In the instant case also, it appears that the learned CIT invoked provisions of Section 263 of IT Act by assuming that the AO had not made proper inquiries while allowing long-term capital gains to the assessee. However, the fact remains that the AO not only made proper inquiries but also verified from share brokers and examined all the documents placed before him and which were available on record, before coming to a conclusion that the transaction was genuine transaction. So, it cannot be said that the order passed by the AO was without applying mind or it was erroneous in any manner so as to make it prejudicial to the interests of Revenue. The learned CIT, although stated that the assessee had not paid a single penny of tax by claiming exemption under Section 54F of IT Act but loss of revenue, as a consequence of order of AO passed after proper verification and examination, cannot be treated as prejudicial to the interests of Revenue because the exemption had been claimed by the assessee which was permissible in law.
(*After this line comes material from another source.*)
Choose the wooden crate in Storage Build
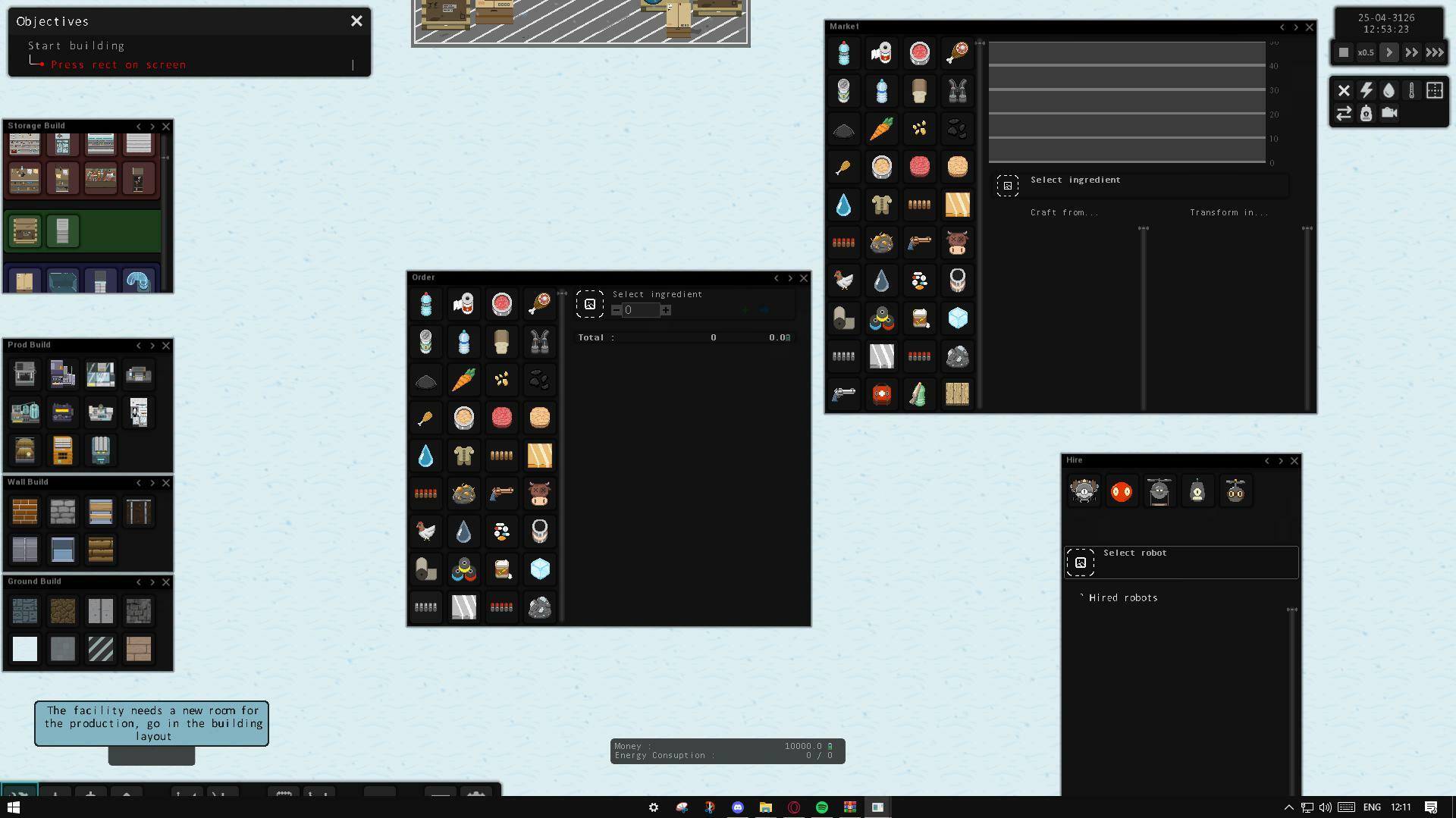 pyautogui.click(x=25, y=231)
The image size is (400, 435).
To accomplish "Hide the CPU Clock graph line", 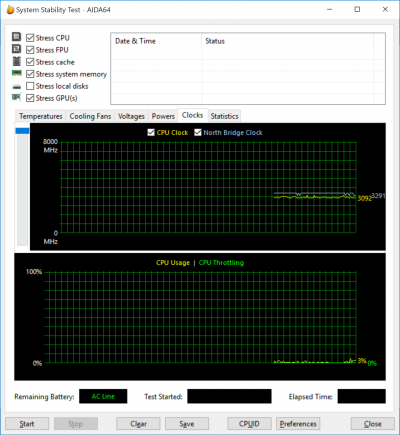I will [151, 133].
Moreover, as per ratio laid down by the Hon'ble Supreme Court in the aforesaid referred to case, it cannot be said that while allowing exemption under Section 54F of IT Act for the long-term capital gains, the order of AO was not prejudicial to the interests of Revenue because detraction so claimed was permissible as per law. As such, the AO had taken one of the possible view which the learned CIT did not agree so the order passed by the AO cannot be treated as erroneous and prejudicial to the interests of Revenue. It is relevant to point out that Hon'ble Rajasthan High Court in the case of CIT v. Girdhari Lal (2002) 258 ITR 331 (Raj) held as under:
"That when the AO after going through the material on record and after considering the explanation of the assessee, made some additions and rejected the books of account, it could not be said that he had not applied his mind. It is not always necessary that every assessee in the line of the business should have the same rate of profit. The Tribunal was correct in cancelling the orders under Section 263 of the IT Act for the asst. yrs. 1977-78, 1979-80 to 1981-82."
In the instant case also, the AO after going through the material on record and after considering the explanation of the assessee, accepted long-term capital gains shown by the assessee. Therefore, the assessment order cannot be said to be erroneous or prejudicial to the interests of Revenue.
Similarly Hon'ble jurisdictional High Court in the case of CIT v. Max India Ltd. (2004) 268 ITR 128 (P&H) held that:
"The view expressed by the AO was a possible view and since the AO had taken a possible view, CIT had no jurisdiction to interfere by exercising his powers under Section 263 of IT Act."
In the present case also, the AO after proper verification and examination of material available on record, had taken one of the possible view. Therefore, the learned CIT had no jurisdiction to interfere by exercising her powers under Section 263 of IT Act, merely on the basis of surmises.
In the light of aforesaid discussion, I am of the confirm view that the learned CIT was not justified in exercising her powers under Section 263 of IT Act and setting aside the assessment order which was passed by the AO after proper verification of the facts available on record. Accordingly, the order passed by the CIT is set aside.
11. Now I will deal with ITA Nos. 1107 to 1110/Chd/2004 in the case of Shri Kuldeep Singh.
12. The facts in this case are similar as the facts involved in the case of Shri Pargat Singh (supra). The assessment order had been passed on the same date and also the impugned order is of the same date. The only difference is of filing the return and dates of completion of assessment. Even the rival contentions were also similar. Therefore, my findings given in the ITA Nos. 1111 to 1114/Chd/2004 in the case of Shri Pargat Singh (supra) shall apply mutatis mutandis for this case also.
13. In the result, all the appeals filed by the assessee are allowed.